GainSpan(R) Corporation, a developer of ultra-low power embedded Wi-Fi solutions, has raised $18 million in Series C funding. Hatteras Funds, based in New York and North Carolina, and Mobile Internet Capital, based in Japan, joined the round with existing investors Opus Capital, In-Q-Tel, Intel Capital, New Venture Partners, Sigma Partners and Camp Ventures. GainSpan will use the funds to further development of its next-generation ultra-low power Wi-Fi chip .
GainSpan(R) Corporation, a leading developer of ultra-low power embedded Wi-Fi solutions, today announced that it has raised $18 million in Series C funding. Hatteras Funds, based in New York and North Carolina, and Mobile Internet Capital, based in Japan, joined in the round along with existing investors Opus Capital, In-Q-Tel, Intel Capital, New Venture Partners, Sigma Partners and Camp Ventures. GainSpan will use the new funds to further development of its next-generation ultra-low power Wi-Fi chip to support growth and maintain its technology leadership.
Over the past year GainSpan has experienced significant quarter to quarter growth in sales, design wins and overall market momentum, with Wi-Fi being accepted more and more as the technology of choice for the Internet of Things. Global demand for low power embedded Wi-Fi is being driven by device manufacturers looking to connect their devices to smartphones, to an existing Wi-Fi infrastructure or to the Internet. With its ultra-low power, highly comprehensive integrated networking stack and ease of use, the company’s embedded Wi-Fi is the ideal solution for companies who want to connect all kinds of devices.

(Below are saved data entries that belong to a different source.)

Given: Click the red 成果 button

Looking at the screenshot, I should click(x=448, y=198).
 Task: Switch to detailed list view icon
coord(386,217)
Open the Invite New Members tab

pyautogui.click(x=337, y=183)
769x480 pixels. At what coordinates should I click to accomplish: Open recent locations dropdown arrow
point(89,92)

“GainSpan is clearly poised to capitalize on what has become a massive move to connect ‘things’ to the Internet,” said Hideaki Yajima, executive director of Mobile Internet Capital, Inc. “Our investment reflects confidence that GainSpan is uniquely positioned in this space and is delivering a compelling technology to help make Wi-Fi the standard for Internet of Things connectivity.”

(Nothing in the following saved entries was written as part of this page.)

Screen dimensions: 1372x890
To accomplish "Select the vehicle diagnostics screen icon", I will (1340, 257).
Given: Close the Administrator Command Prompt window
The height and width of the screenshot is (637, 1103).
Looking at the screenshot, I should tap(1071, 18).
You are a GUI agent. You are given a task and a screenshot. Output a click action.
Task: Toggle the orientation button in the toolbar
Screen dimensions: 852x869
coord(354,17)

“GainSpan continues to make great strides as an emerging leader in the low-power embedded Wi-Fi space,” said Matt Lesesky, Hatteras Funds. “We think the company has the potential to help transform the practice of medicine by enabling remote health and wellness services on a wide scale. They are quickly expanding their footprint in this market and building a compelling business.”
“The Internet of Things market is growing dramatically and taking off worldwide. Low power Wi-Fi is being used on more devices than ever before and GainSpan is at the heart of it,” said Carl Showalter, general partner at Opus Capital, Inc. “Gainspan’s leadership in supplying low power chips with high value software has been instrumental in helping accelerate this promising new market. We are excited to continue our support.”

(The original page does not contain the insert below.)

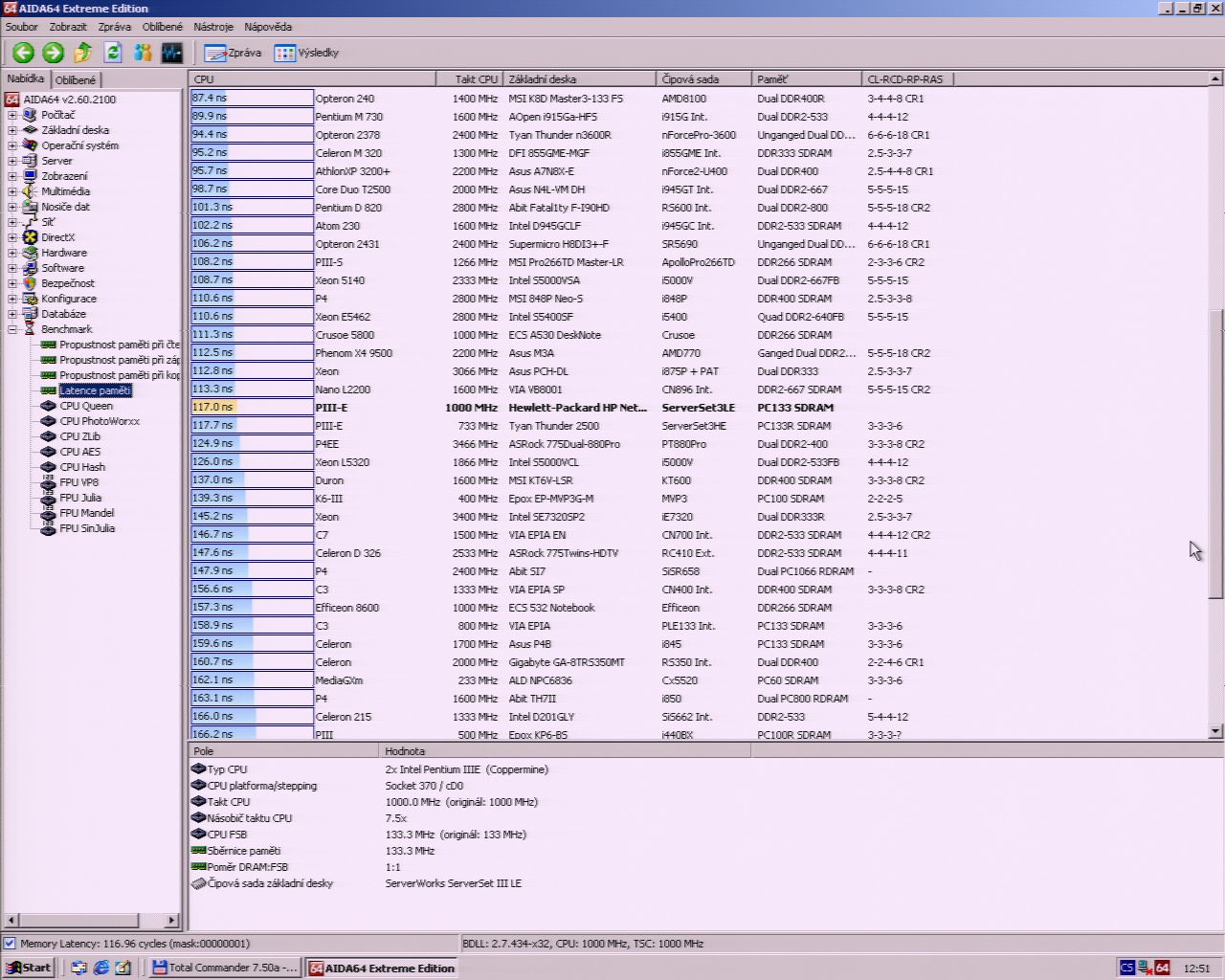
Task: Collapse the Benchmark tree node
Action: click(12, 329)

“Being able to attract such world-class companies is the ultimate seal of approval that we are in the right place at the right time with the right solution. While the debate over what wireless technology works best will continue, it’s hard to argue with powerful financial backers, real customers and proven, innovative products in a hot market,” said Greg Winner, President and CEO of GainSpan.
About GainSpan Corporation GainSpan is a leading ultra-low power embedded Wi-Fi semiconductor solutions company focused on connecting Things to the Internet, and People to Things. With easy to use system-on-chip (SoC), modules and software, GainSpan lets customers leverage the large installed base of Wi-Fi access points and smartphones to create new connected embedded products for healthcare, smart energy and control and monitoring in industrial, commercial and residential markets. GainSpan solutions feature an ultra-low power SoC that consumes just a few uA of standby current and goes from standby to active mode in a few ms, ideal for battery operated devices requiring long battery life. The Wi-Fi chip handles all Wi-Fi functionalities, networking and security stacks, offloading when required the host microcontroller and accelerating wireless device development cycles.